Announcing BixBench: A Benchmark to Evaluate AI Agents on Bioinformatics Tasks

Research
by 
Ludovico Mitchener
Jon Laurent
Geemi Wellawatte

Share to:

Mar 4, 2025

Artificial Intelligence (AI) is changing scientific research at a rapid pace and is beginning to enable the automation of complex analytical tasks. However, despite these advances in AI systems for scientific discovery, achieving full autonomy in research remains a challenge. One of the most promising fields for AI-driven automation is bioinformatics, where data-focused research lends itself to purely computational analysis.

Today, in partnership with ScienceMachine, we introduce BixBench, a benchmark designed to evaluate AI agents on real-world bioinformatics tasks. BixBench challenges AI models with open-ended analytical research scenarios, requiring them to analyze data, generate insights, and interpret results autonomously.

We believe that saturation of BixBench would signify a major breakthrough in AI development for scientific research, and the lackluster results of current model performance on BixBench demonstrate the need for continued development. This benchmark represents our first step in assessing progress in this domain and we intend to continue rapid development over the coming months in both evaluation methods and increasing agent performance.

Read more about the benchmark on ArXiv.

Explore the dataset itself on Huggingface.

Use the evaluation harness on GitHub.

See the agent framework on GitHub.

Why? The Need for a Bioinformatics Benchmark

Modern AI models and agents are commonly evaluated using standardized benchmarks, testing abilities in areas like image recognition and natural language understanding. However, common benchmarks fall short when trying to evaluate progress on complex applied capabilities like scientific reasoning and multi-step analytical workflows. Existing scientific benchmarks, such as LAB-Bench, ChemBench and BioCoder assess AI performance on specific constrained tasks but do not address the truly open-ended nature of real-world scientific inquiry.

This open-ended nature of research makes the creation of meaningful benchmarks for AI progress in these areas particularly difficult. Bioinformatics and computational biology, importantly, are fields of research that can be divorced from physical lab experiments. This presents an opportunity for more rapid development of both autonomous AI systems for real research as well as benchmarks for measuring and guiding the progress of that development. Many bioinformatics tasks are open-ended and ambiguous, lacking simple optimization metrics. Related benchmarks have been released in adjacent analytical areas, such as DABstep for evaluating AI agents on complex data analysis workflows, focusing on structured and unstructured data reasoning in business and finance applications rather than scientific research.

BixBench addresses this opportunity for a real-world analytical research benchmark by providing a diverse set of 53 analytical scenarios with 296 guiding research questions, paired with heterogeneous input data. This structure simulates the real-life challenges faced by bioinformaticians and computational biologists, making it a unique and valuable benchmark.

Specifically, BixBench is designed to test multiple dimensions of an AI agent’s capability, including the ability to understand the nuances of a research question, explore and analyze diverse datasets, perform multi-step computational analyses, and finally to interpret results of those analyses in the context of the prompting research question.

Creating BixBench

To build BixBench, we began by gathering a number of diverse, real-world analytical workflows from bioinformatics experts recruited through professional networks, research institutions, and direct outreach to authors of relevant bioinformatics papers. These workflows and their associated data, which we term capsules, include the following primary components:

  1. A research hypothesis or question driving the analysis
  2. Input data to be analyzed in addressing the hypothesis
  3. Code capturing the analysis trajectory

Additionally, each capsule provides a brief result summarizing findings and a true/false answer assessing support for the hypothesis.

> WORK TO COMPLETE
1. From the BixBench announcement, extract the passage that begins at the words "Today, in partnership" and stops after "itself on Huggingface.", reproducing it word for word.
2. According to the BixBench announcement, how many analytical scenarios and guiding research questions does BixBench provide?

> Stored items

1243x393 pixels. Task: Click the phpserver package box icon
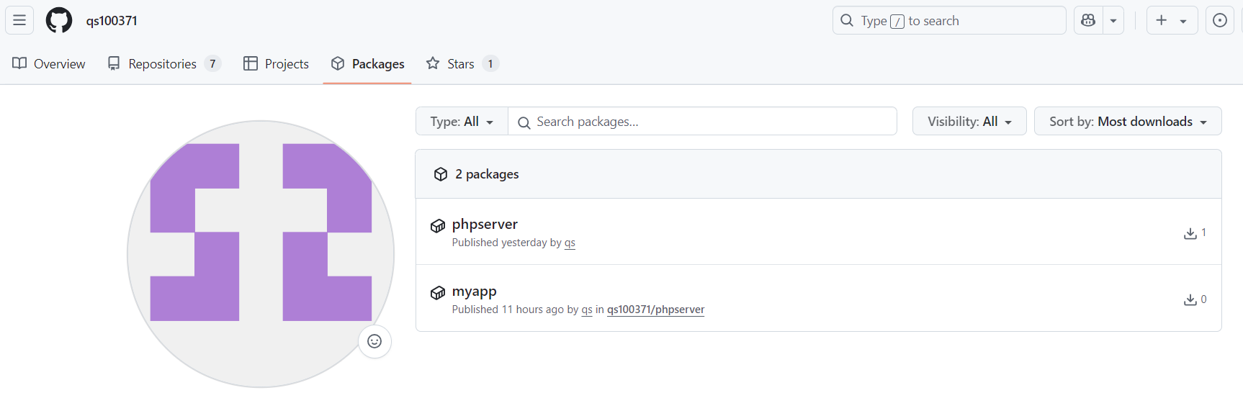click(438, 226)
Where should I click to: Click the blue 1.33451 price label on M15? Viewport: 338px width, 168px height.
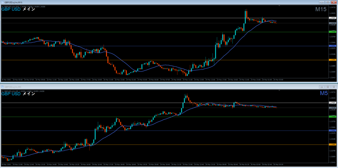click(x=332, y=46)
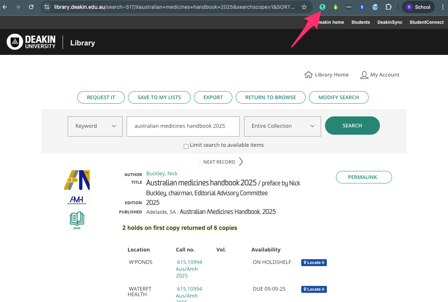Go to Next Record chevron
The image size is (448, 302).
point(241,162)
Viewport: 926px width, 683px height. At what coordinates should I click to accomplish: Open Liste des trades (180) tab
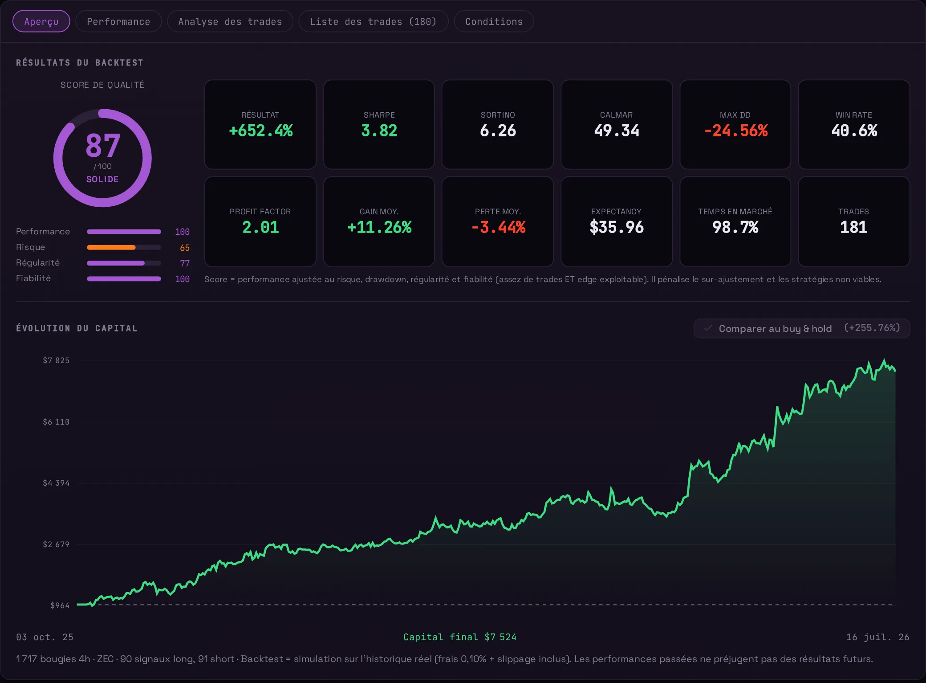(373, 21)
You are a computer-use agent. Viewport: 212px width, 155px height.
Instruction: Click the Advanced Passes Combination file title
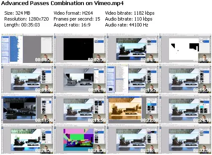(62, 3)
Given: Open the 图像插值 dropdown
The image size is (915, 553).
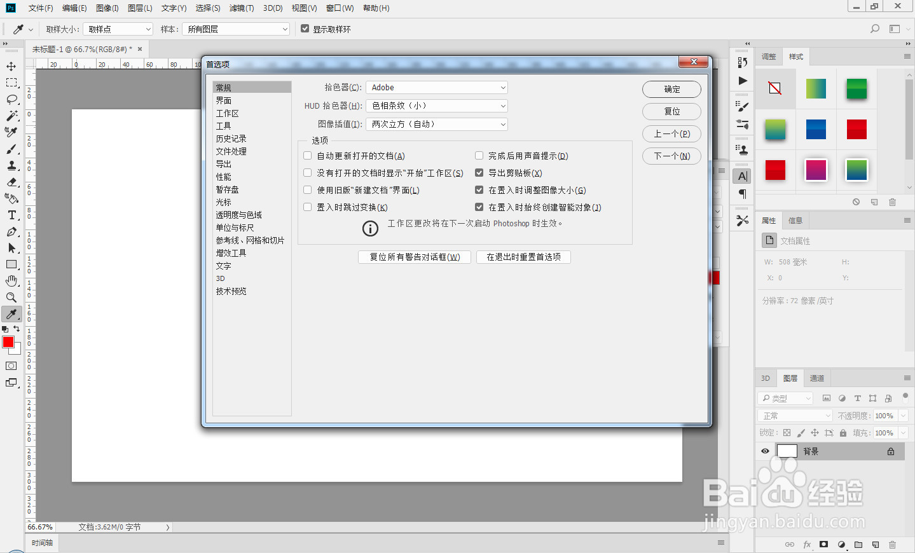Looking at the screenshot, I should 436,124.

> ANSWERS FOR EACH ITEM
1.
Today, in partnership with ScienceMachine, we introduce BixBench, a benchmark designed to evaluate AI agents on real-world bioinformatics tasks. BixBench challenges AI models with open-ended analytical research scenarios, requiring them to analyze data, generate insights, and interpret results autonomously.

We believe that saturation of BixBench would signify a major breakthrough in AI development for scientific research, and the lackluster results of current model performance on BixBench demonstrate the need for continued development. This benchmark represents our first step in assessing progress in this domain and we intend to continue rapid development over the coming months in both evaluation methods and increasing agent performance.

Read more about the benchmark on ArXiv.

Explore the dataset itself on Huggingface.

2. 53 analytical scenarios with 296 guiding research questions.